The WP29 comprises all of the national Data Protection Authorities across the EU. Although the WP29’s statement it not decisive, it is influential and welcome in light of conflicting signals that had been coming from different data protection authorities, particularly in Germany. The statement addresses the steps that must be taken by the EU Institutions to resolve the concerns identified in the CJEU’s judgment, and clarifies the WP29’s position on the measures that should be implemented by Safe Harbor-certified companies in the interim.

The statement emphasizes that transfers relying on Safe Harbor are now unlawful.  The WP29 considers that, on an interim basis, the EU Standard Contractual Clauses (or Model Clauses) and Binding Corporate Rules (BCRs) can still be relied upon to legitimize transfers of EU personal data to the United States, pending negotiations over the future of the Safe Harbor arrangements. During that time, the WP29 will “continue its analysis of the impact of the CJEU judgment on other transfer tools” (including the Model Clauses and BCRs).
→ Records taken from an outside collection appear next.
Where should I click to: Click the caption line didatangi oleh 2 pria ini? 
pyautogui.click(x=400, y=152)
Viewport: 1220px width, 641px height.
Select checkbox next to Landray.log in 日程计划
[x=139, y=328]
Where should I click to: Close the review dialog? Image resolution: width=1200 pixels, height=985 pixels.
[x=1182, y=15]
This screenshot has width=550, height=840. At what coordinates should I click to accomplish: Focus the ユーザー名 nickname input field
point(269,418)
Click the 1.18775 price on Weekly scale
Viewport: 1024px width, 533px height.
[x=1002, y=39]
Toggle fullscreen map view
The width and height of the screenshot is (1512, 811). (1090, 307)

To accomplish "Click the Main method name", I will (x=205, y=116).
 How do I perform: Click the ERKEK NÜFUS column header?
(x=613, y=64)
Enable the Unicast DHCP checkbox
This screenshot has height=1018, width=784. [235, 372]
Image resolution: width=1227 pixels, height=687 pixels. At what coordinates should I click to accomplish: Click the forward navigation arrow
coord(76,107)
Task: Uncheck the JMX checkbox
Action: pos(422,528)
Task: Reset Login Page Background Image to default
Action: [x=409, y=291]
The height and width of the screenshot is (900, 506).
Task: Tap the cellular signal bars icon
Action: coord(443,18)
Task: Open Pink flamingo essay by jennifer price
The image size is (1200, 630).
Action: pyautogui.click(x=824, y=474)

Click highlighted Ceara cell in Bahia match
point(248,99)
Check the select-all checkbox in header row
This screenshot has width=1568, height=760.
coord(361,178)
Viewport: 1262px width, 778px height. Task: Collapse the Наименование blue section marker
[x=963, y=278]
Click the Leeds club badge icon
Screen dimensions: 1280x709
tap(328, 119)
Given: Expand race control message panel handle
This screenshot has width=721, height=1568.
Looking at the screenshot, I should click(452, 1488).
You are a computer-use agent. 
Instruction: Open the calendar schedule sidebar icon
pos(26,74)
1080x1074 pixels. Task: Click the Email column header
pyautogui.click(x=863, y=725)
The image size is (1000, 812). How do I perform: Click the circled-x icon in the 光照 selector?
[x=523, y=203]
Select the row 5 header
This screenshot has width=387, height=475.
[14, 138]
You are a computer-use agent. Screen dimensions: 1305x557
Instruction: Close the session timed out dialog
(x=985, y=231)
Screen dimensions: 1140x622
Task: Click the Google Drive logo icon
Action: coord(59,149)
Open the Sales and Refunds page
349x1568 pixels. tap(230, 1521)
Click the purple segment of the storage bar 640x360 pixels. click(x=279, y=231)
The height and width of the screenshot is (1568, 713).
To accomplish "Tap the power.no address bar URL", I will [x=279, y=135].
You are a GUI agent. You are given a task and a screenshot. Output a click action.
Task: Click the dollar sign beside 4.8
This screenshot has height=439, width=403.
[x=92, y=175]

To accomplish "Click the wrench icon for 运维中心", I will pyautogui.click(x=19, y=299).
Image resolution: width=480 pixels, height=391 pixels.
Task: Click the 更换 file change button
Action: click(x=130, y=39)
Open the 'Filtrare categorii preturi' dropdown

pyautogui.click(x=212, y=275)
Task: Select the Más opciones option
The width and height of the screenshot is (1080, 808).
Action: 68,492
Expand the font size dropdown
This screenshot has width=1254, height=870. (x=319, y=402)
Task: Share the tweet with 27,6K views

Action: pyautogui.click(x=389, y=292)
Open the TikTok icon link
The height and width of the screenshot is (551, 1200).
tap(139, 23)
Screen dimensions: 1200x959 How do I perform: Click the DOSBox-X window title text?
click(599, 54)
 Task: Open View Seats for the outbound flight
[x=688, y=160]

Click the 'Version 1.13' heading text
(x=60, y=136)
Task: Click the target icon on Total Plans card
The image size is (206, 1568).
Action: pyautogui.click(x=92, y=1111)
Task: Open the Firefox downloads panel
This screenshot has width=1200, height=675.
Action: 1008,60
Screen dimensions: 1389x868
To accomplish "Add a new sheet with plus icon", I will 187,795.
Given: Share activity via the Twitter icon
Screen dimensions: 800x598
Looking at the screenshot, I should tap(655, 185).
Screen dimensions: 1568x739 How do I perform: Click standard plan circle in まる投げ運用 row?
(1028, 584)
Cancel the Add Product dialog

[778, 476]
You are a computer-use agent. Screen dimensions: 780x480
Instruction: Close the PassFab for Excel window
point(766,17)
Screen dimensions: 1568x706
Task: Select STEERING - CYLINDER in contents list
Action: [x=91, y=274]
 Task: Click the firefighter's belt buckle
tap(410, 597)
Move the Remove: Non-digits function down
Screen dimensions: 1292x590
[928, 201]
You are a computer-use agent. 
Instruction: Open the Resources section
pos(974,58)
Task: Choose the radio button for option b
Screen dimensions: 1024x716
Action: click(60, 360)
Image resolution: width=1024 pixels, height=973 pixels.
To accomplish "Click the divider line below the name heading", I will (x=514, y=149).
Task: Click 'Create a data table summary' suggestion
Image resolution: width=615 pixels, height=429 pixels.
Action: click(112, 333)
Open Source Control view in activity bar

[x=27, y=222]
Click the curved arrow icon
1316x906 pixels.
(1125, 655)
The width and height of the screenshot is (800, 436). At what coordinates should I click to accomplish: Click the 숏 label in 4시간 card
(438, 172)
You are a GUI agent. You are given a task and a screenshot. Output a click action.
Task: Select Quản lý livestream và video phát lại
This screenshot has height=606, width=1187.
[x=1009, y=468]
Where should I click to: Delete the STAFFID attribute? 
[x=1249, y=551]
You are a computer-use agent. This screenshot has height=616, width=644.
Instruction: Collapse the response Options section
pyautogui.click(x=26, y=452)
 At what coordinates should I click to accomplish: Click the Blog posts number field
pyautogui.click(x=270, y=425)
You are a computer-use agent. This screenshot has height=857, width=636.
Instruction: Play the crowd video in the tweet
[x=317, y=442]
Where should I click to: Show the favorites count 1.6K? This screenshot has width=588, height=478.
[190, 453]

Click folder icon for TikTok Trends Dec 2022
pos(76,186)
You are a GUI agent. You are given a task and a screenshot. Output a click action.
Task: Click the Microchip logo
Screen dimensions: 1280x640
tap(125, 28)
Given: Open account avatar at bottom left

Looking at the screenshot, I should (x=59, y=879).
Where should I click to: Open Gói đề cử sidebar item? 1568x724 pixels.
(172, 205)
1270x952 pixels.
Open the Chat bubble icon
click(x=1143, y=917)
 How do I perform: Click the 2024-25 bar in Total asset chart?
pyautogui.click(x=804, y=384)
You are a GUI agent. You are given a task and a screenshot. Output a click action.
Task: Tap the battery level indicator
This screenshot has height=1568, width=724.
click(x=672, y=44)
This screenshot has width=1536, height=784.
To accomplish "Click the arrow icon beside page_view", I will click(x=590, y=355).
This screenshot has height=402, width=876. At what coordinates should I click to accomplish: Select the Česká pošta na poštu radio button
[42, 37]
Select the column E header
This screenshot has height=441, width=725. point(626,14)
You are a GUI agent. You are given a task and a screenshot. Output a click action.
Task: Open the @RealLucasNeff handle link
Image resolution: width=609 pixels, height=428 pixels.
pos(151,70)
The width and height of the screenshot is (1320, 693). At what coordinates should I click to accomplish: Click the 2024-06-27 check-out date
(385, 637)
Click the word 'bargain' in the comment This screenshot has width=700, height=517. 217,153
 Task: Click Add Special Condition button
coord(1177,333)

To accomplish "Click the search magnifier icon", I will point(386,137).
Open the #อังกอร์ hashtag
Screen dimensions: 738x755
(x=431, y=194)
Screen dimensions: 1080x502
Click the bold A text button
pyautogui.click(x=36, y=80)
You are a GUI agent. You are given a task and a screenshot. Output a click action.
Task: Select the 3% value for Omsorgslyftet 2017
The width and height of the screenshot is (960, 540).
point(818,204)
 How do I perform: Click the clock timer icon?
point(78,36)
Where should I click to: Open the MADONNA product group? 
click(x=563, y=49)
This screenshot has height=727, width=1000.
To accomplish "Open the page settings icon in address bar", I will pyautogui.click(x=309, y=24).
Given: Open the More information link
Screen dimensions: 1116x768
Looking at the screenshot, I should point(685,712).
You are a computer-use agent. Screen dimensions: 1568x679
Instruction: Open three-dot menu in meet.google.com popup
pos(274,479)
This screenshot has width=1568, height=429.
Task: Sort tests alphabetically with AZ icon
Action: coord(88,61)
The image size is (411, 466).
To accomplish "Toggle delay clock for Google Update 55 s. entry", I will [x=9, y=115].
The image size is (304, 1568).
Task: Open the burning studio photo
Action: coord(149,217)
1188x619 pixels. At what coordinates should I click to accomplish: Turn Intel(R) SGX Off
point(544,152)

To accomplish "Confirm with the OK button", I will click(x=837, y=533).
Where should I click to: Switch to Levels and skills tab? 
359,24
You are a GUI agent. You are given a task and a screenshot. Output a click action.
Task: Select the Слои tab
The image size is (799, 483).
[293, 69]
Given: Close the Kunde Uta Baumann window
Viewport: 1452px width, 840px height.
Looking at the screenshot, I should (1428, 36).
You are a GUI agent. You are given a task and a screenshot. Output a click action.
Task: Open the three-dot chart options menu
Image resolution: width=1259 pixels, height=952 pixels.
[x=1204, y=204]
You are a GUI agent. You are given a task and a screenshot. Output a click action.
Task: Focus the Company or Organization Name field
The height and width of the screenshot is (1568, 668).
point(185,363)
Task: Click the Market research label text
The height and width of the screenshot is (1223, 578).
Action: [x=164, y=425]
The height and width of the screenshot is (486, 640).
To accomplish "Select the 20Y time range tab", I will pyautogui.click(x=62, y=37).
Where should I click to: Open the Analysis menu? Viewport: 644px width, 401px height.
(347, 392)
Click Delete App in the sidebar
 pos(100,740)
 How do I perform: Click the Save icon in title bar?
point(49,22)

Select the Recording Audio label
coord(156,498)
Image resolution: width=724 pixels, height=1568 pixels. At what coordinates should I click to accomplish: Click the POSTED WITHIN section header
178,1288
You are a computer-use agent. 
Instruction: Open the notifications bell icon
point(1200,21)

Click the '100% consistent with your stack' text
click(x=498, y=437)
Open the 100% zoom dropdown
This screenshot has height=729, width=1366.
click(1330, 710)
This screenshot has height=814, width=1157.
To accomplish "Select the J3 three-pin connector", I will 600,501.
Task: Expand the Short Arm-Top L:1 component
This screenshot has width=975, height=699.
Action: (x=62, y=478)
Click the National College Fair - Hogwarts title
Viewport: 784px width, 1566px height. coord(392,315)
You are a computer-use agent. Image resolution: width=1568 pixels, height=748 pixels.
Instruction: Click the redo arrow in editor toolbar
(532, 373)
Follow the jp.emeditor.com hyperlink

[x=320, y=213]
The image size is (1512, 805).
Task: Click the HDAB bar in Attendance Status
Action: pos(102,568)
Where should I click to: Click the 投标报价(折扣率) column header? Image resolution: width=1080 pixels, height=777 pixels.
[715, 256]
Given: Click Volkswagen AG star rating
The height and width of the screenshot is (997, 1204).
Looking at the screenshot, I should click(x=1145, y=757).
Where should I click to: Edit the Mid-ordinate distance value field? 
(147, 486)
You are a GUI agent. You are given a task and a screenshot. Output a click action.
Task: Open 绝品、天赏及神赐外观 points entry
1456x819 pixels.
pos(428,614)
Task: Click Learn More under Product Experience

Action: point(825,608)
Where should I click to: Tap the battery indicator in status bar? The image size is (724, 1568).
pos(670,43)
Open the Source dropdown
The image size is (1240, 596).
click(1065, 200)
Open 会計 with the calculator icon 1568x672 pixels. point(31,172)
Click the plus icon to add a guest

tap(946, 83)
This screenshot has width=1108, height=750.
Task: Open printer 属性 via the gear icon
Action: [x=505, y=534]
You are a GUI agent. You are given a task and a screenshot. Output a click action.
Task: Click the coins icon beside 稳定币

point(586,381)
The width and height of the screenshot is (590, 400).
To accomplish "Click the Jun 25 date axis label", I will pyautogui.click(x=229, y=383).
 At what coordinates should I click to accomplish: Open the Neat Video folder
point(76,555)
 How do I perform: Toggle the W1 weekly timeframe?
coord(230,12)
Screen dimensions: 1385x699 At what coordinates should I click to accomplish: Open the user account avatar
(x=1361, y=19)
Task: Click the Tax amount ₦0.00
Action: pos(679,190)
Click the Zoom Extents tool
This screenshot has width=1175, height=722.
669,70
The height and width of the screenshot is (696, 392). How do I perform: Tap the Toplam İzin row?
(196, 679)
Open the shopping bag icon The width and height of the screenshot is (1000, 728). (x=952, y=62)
National data protection authorities will in the meantime exercise their powers in response to complaints if necessary to protect individuals’ privacy rights.

The statement indicates that if no appropriate solution is found between the EU and the US authorities by the end of January 2016 EU data protection authorities are committed to take all necessary and appropriate actions, which may include coordinated enforcement actions.